▶ Task a
Translate this sentence from the forum thread about waterless shampoo into Spanish: "I really like that you don't have to rinse it out."

▶ Quoted passage
# Thank you whoever mentioned Bio-Groom Waterless Shampoo!



## IvysMom (Dec 24, 2012)

I have to thank whoever it was who awhile back somewhere on this site mentioned Bio-Groom Waterless shampoo. I absolutely LOVE it! Every day I spritz a bit on a cotton ball and wipe her face into a lather with it in order to ward off tear stains. It is so easy, neat, and does a great job fast. I really like that you don't have to rinse it out. After lathering, I just use another cotton ball to dry her face and voila we're done. I prefer it to the Spa Lavish which I also purchased after reading about it here, because Ivy's entire muzzle and chest would end up wet by the time I had rinsed the Spa Lavish out. Ivy also prefers not getting so wet and having the entire process only take a minute. It leaves her coat clean, soft, shiny, and sweet smelling.

It also just rescued Ivy and me: Some people were already on their way over to our house who had never met Ivy. I took Ivy outside for a quick pee and poo before they got here, and for whatever reason for the first time ever a mess of poo stuck in her backside hair and would not easily come out! By the time I had gotten the big piece of poo off of her, her entire backside was a mushy pooey mess with guests due to arrive any second! 

I grabbed my Bio-Groom waterless shampoo, spritzed her backside and some paper towels with it, and in two minutes had her white and clean again THANK GOODNESS! Plus, her backside coat was only barely damp, not soaked as she would have been if I had had to use regular shampoo and water!

As far as I'm concerned Bio-Groom waterless shampoo is a MUST HAVE from now on! I love the stuff and thank you to whoever it was that mentioned it here! I am in your debt!


----------



## hoaloha (Jan 27, 2012)

YAY! I'm so glad it works so well for you and sweet Ivy    I think it's very convenient too! I love how sharing our ideas here can really help each other out


----------



## nwyant1946 (Jan 2, 2013)

That sounds perfect for us when we travel with hubby on the bigrig...thanks..I was wondering what I was going to do about keeping her clean and sweet smelling on the road.


----------



## socalyte (Nov 15, 2010)

▶ Supplied material
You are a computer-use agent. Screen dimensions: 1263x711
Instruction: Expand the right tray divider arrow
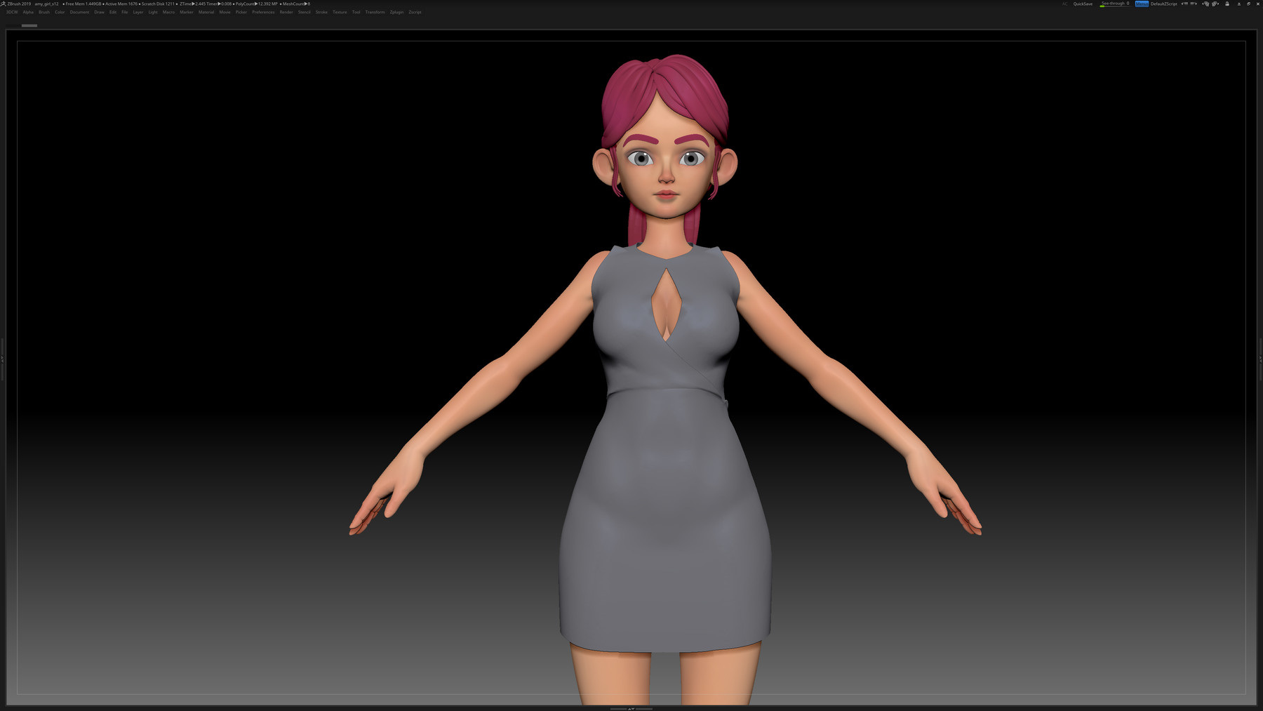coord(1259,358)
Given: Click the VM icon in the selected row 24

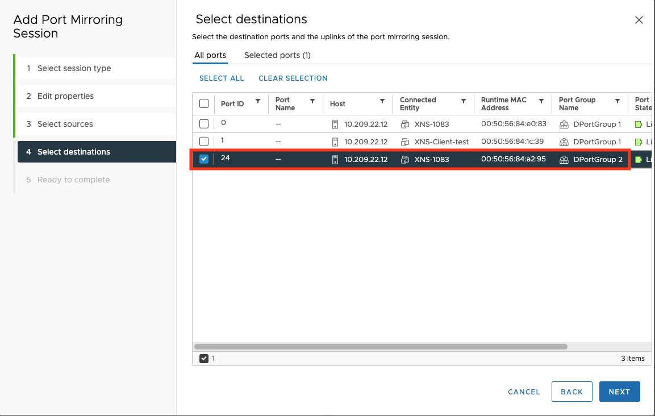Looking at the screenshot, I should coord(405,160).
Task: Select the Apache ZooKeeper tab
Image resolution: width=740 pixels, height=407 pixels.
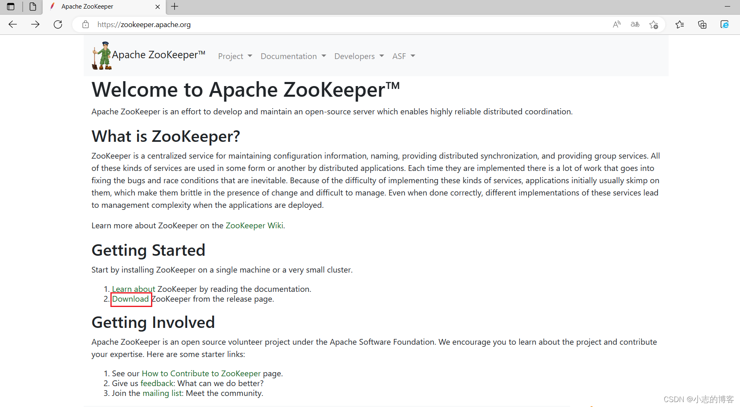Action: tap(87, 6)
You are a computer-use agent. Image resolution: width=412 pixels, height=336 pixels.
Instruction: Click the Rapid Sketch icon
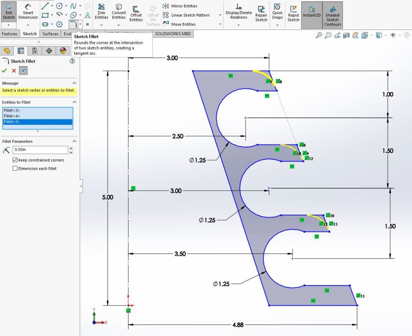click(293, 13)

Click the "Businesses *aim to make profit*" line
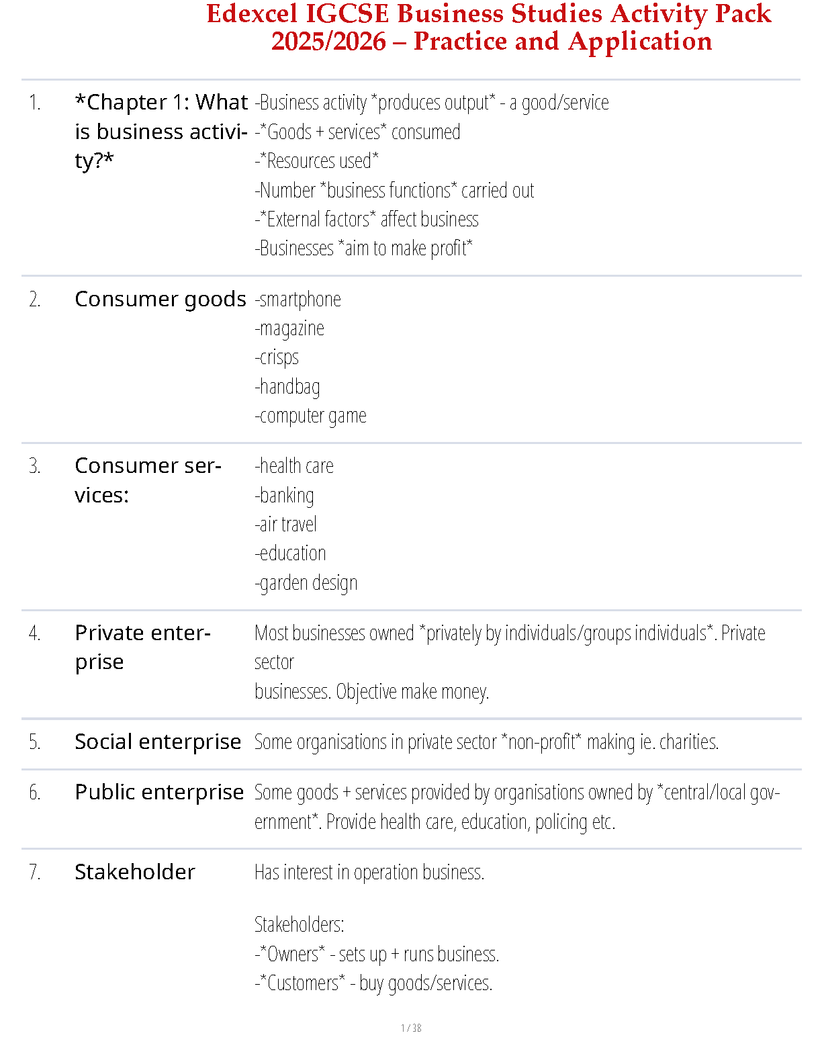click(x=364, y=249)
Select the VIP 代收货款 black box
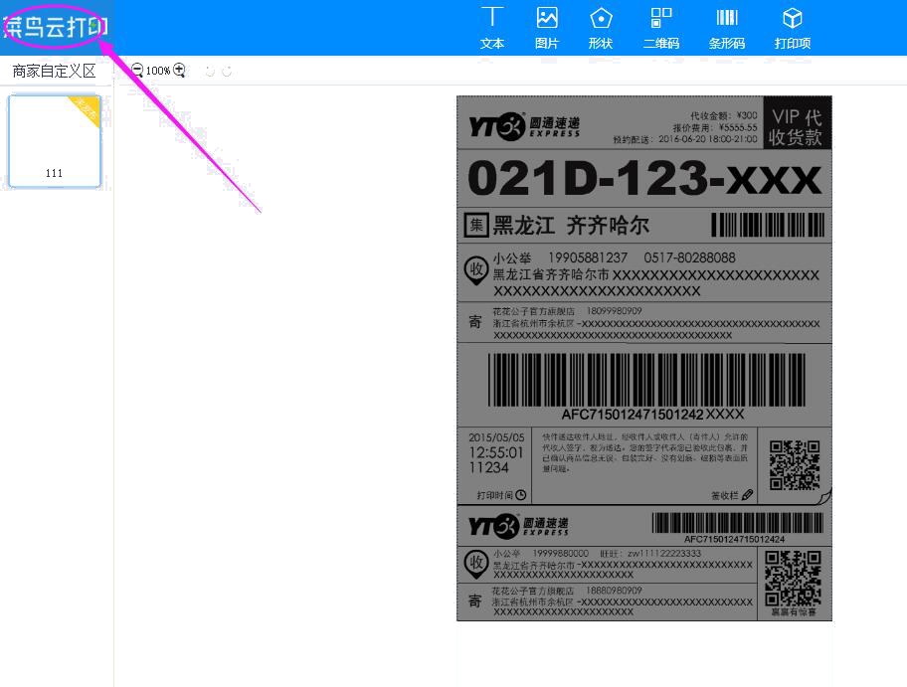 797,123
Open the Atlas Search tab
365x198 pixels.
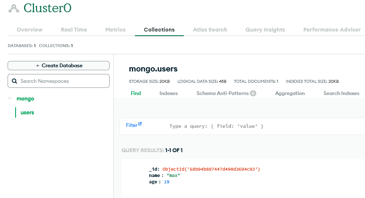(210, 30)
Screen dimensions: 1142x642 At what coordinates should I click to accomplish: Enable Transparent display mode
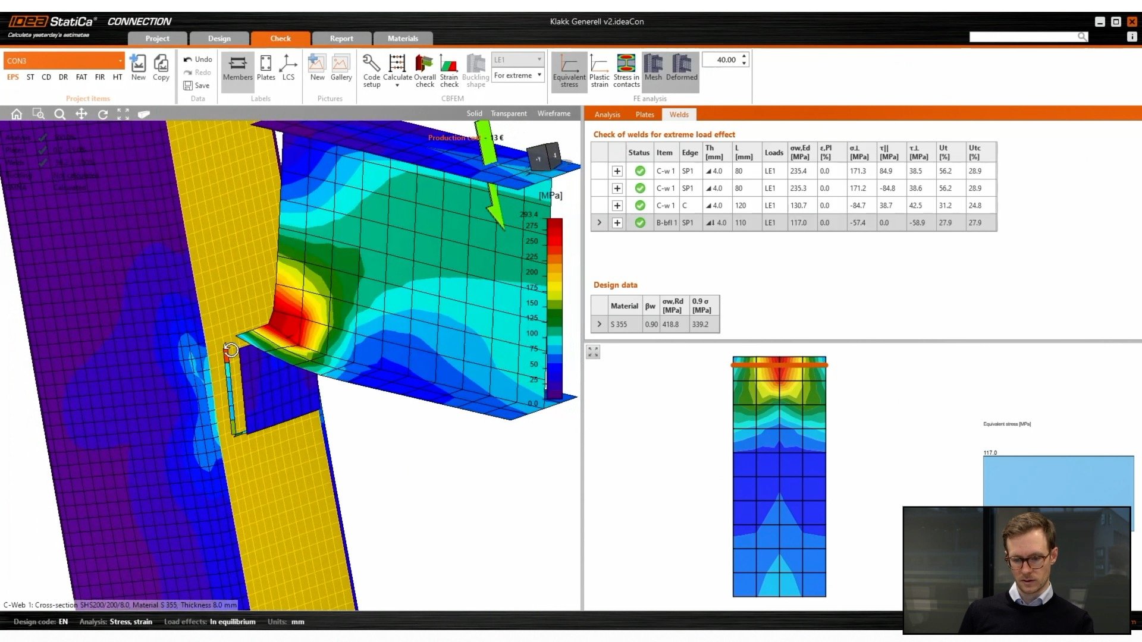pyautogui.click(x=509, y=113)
...
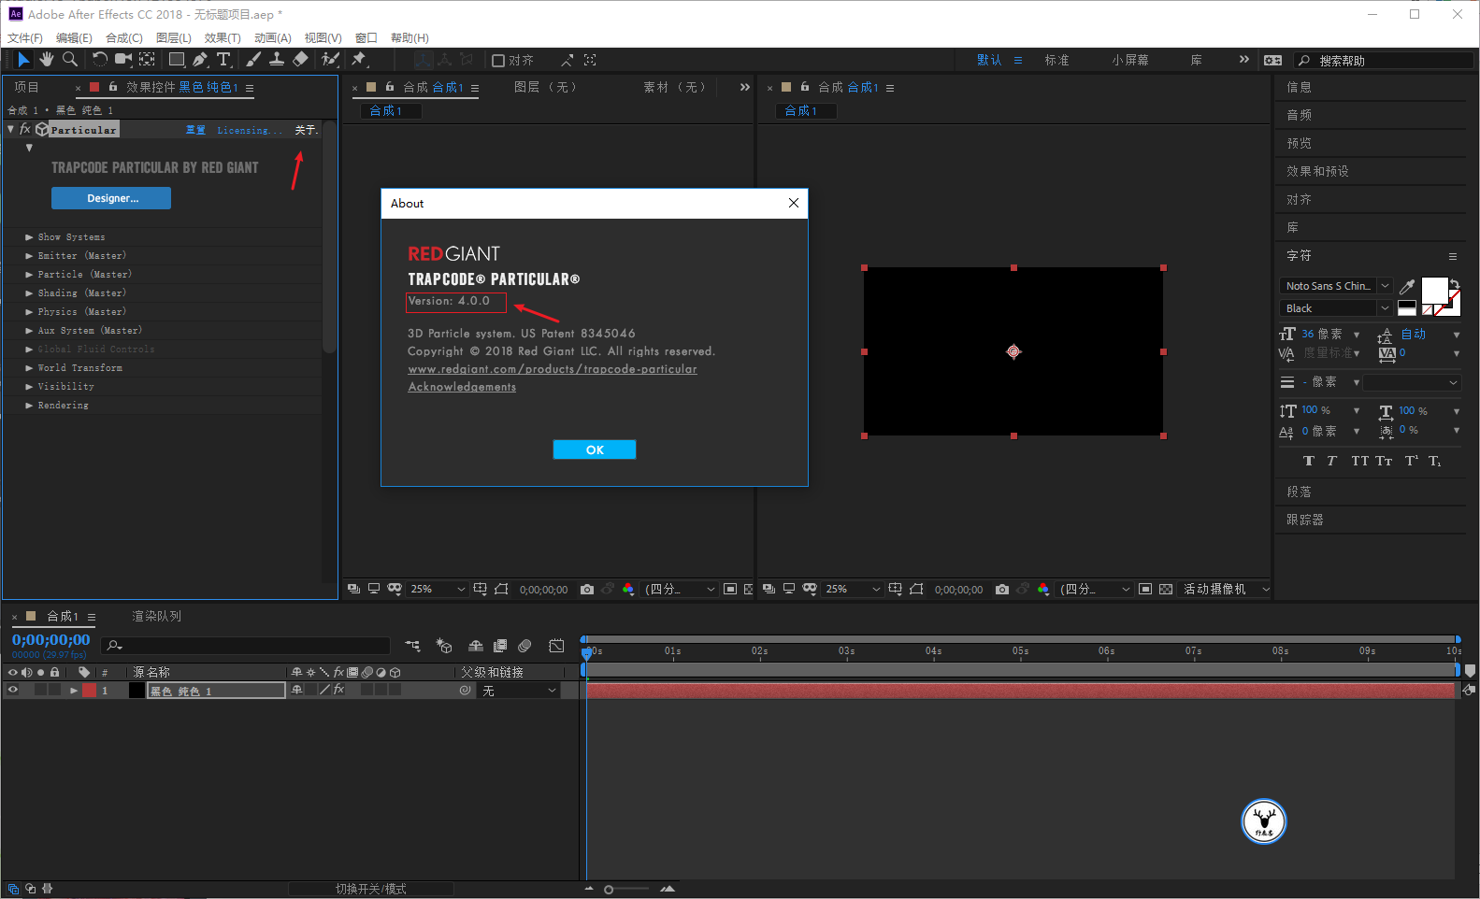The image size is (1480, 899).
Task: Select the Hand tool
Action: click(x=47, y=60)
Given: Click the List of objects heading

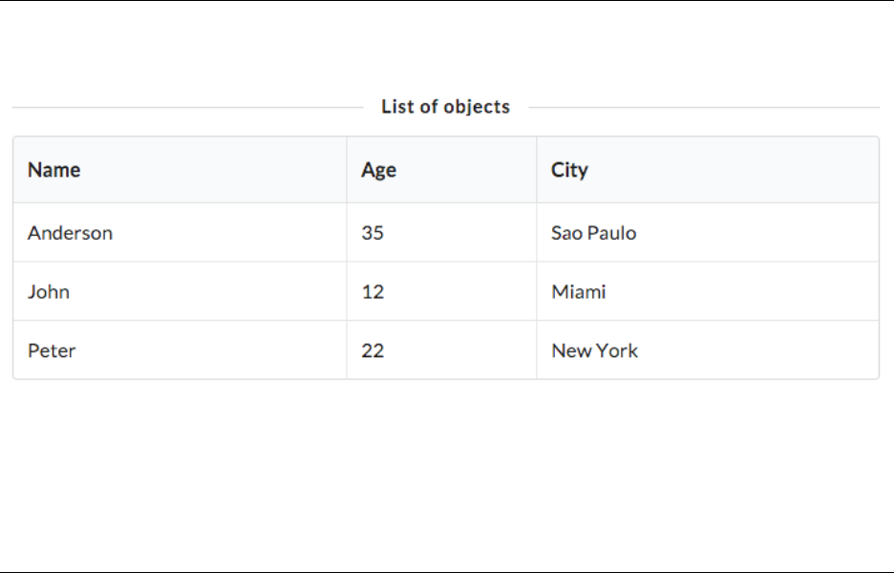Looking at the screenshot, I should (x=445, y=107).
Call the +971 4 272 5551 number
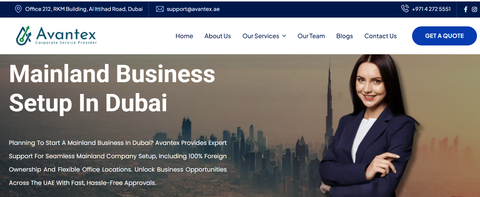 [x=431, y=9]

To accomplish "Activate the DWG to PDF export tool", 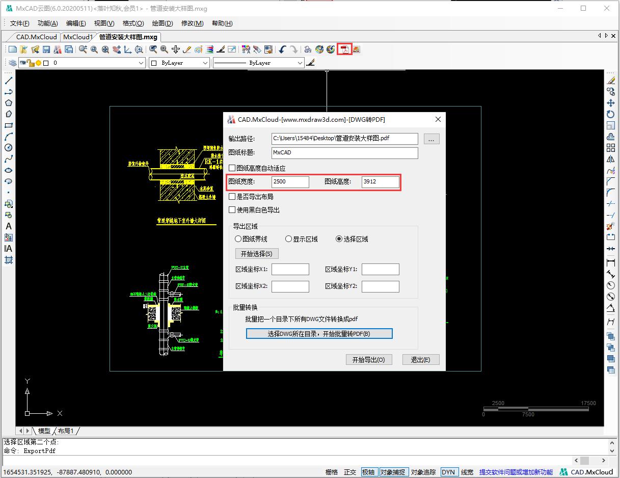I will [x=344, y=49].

▶ Task b
Turn the part of the listing that opens with the line containing "You are a computer-use agent. Image" and closes with the line containing "pyautogui.click(x=509, y=113)" into a Markdown table with a Row column for the row number and a Line column for each line's text. Skip blank lines, and leave the pictures out of the answer.

▶ Complete answer a
Me gusta mucho que no haya que enjuagarlo.

▶ Complete answer b
| Row | Line |
|---|---|
| 1 | You are a computer-use agent. Image resolution: width=412 pixels, height=336 pixels. |
| 2 | Instruction: Click the Rapid Sketch icon |
| 3 | click(293, 13) |
| 4 | Click the "Businesses *aim to make profit*" line |
| 5 | click(x=364, y=249) |
| 6 | Select the VIP 代收货款 black box |
| 7 |  797,123 |
| 8 | Open the Atlas Search tab |
| 9 | 365x198 pixels. |
| 10 | (210, 30) |
| 11 | Screen dimensions: 1142x642 At what coordinates should I click to accomplish: Enable Transparent display mode |
| 12 | pyautogui.click(x=509, y=113) |